Ce banc en pierre rafraîchit l'air des villes en puisant l'air du sous-sol !

SMART-CITY - Air des Carrières capte l'air des carrières parisiennes pour l'insuffler en plein centre ville, une solution innovante pour lutter contre les îlots de chaleur.

Chaque été, les villes font face au phénomène des îlots de chaleur : à cause de la bétonisation et du manque de verdure, la température augmente dans les centres urbains. Pour lutter contre ce problème, l'agence d'architecture Alt, avec les designers Emma Lelong et Remi Nguyen ont imaginé un banc qui rafraîchit l'air de la capitale. Le système est écolo, puisqu'il puise l'air frais dans les carrières de Paris pour le diffuser à la surface.

Réinterprétant le principe du puits provençal, ce mobilier appelé Air des Carrières a été imaginé dans le cadre du programme FAIRE du Pavilion de l'Arsenal. Il est actuellement en phase de test dans le 13e arrondissement.

© Mario Simon Lafleur

Utiliser le principe des puits provençaux

Quand il fait trop chaud en ville, on peut se réfugier dans des endroits climatisés, comme les magasins, les musées… mais il n'existe pas de solution pour se rafraîchir sur la voie publique, hormis les brumisateurs géants qui utilisent de l'eau potable et qui, de fait, ne sont pas vraiment écolos. "On cherchait un dispositif pour accueillir les usagers là où l'air circule peu en cas de canicule”, explique Frédéric Blaise, architecte dans l'agence d'architecture Alt.

L'équipe s'inspire alors des fontaines Wallace, dont le principe consiste à mettre gratuitement à disposition de l'eau potable dans Paris. Et si on proposait des endroits publics où se rafraîchir sans devoir dépenser un sou ?

Pour mener à bien leur projet, les créatifs s'inspirent également des puits provençaux. Le principe du puits provençal (ou canadien) est de faire circuler l'air dans un conduit sous terre, pour le rafraîchir naturellement, puis de l'insuffler à l'intérieur du bâtiment avec un ventilateur. Ici, c'est le même fonctionnement, mais l'air est propulsé directement dans la rue !

© Mario Simon Lafleur

Pour trouver de l'air frais en permanence, l'équipe a choisi d'exploiter celui présent dans les carrières (dont une partie s'appelle les catacombes). "Il existe 40 ou 50 kilomètres de carrières sous les 13e et 14e arrondissements, où l'air est environ à 12 degrés", indique Frédéric Blaise. En partenariat avec l'IGC (Inspection Générale des Carrières), ils ont choisi le meilleur endroit pour installer l'expérimentation. Le banc se trouve donc au-dessus d'un puit d'exploration (semblable à une bouche d'égouts), à travers lequel l'air remonte.

© Alt

Le banc est, quant à lui, taillé dans une pierre locale. Celle-ci a les mêmes caractéristiques effusives que le marbre, c'est-à-dire qu'elle absorbe la chaleur sans se réchauffer en surface. Plusieurs capteurs sont installés à l'intérieur : dès que la température extérieure dépasse 25°C, le système se met automatiquement en route.

© Mario Simon Lafleur

D'autres projets existent pour lutter contre les îlots de chaleur. C'est le cas par exemple de ces canopées végétales à installer sur les places et sur les toits.

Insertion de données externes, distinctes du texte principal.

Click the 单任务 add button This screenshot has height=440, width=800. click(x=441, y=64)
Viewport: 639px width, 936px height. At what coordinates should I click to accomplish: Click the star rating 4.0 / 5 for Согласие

Comprendre le phénomène des îlots de chaleur

Le phénomène décrit l'élévation de température localisée en milieu urbain par rapport aux zones rurales voisines. Ces îlots deviennent des microclimats, provoqués par l'urbanisme (la bétonisation, l'usage de matières sombres comme le goudron, le manque de verdure...) et l'activité humaine (véhicules, industries...).

Autrefois considéré comme marginaux, les îlots de chaleur ont des répercutions sanitaires grave dans un contexte de réchauffement climatique. Ils accentuent par exemple les épisodes de canicule et peuvent nuire à la biodiversité.